*ABOUT THIS TASK*.
From the line that holds "The width and" to the end of the records, reproduce every line exactly. No pictures.

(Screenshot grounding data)
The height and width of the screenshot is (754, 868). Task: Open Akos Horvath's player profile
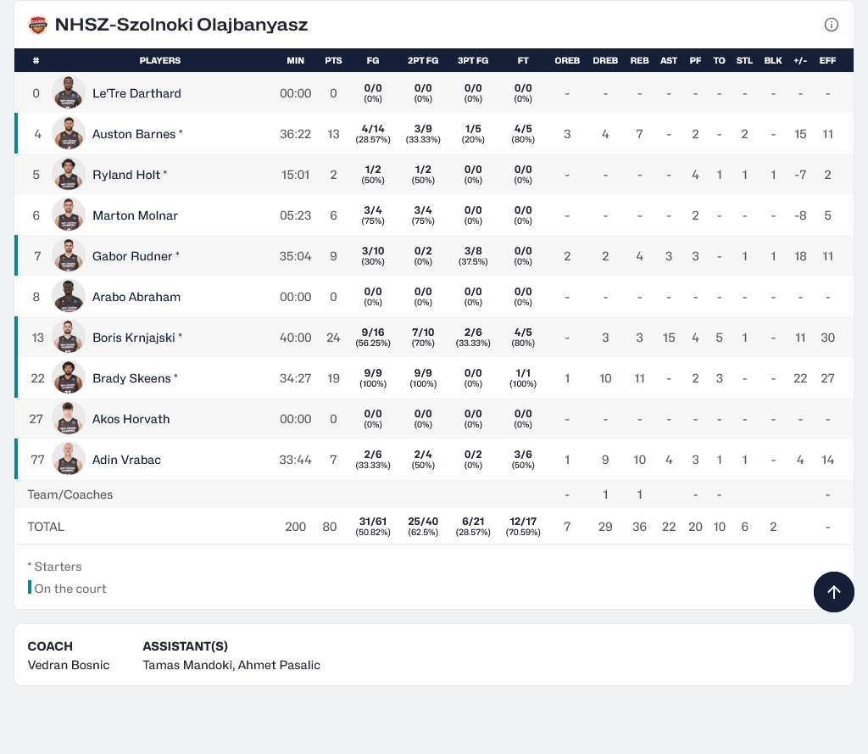[131, 419]
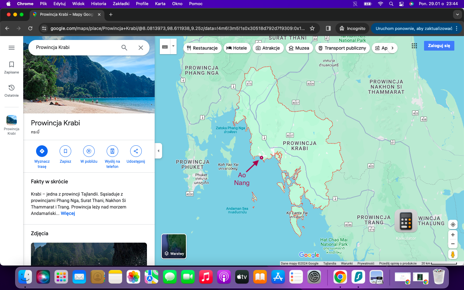The height and width of the screenshot is (290, 464).
Task: Open the hamburger menu in search panel
Action: (x=12, y=48)
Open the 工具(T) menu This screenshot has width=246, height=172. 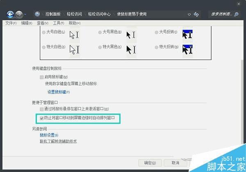pos(58,23)
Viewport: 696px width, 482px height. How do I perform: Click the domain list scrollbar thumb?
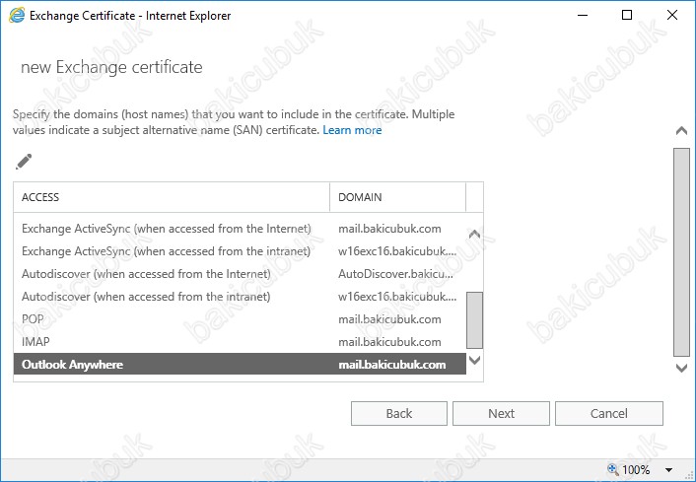tap(474, 320)
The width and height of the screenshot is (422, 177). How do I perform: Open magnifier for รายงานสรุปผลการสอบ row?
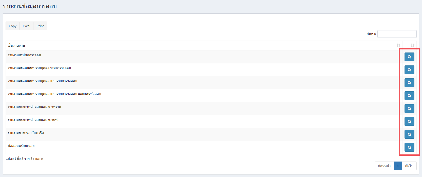409,57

*WORKED SOLUTION*.
The width and height of the screenshot is (422, 177). How do I perform: Open magnifier for รายงานสรุปผลการสอบ row?
409,57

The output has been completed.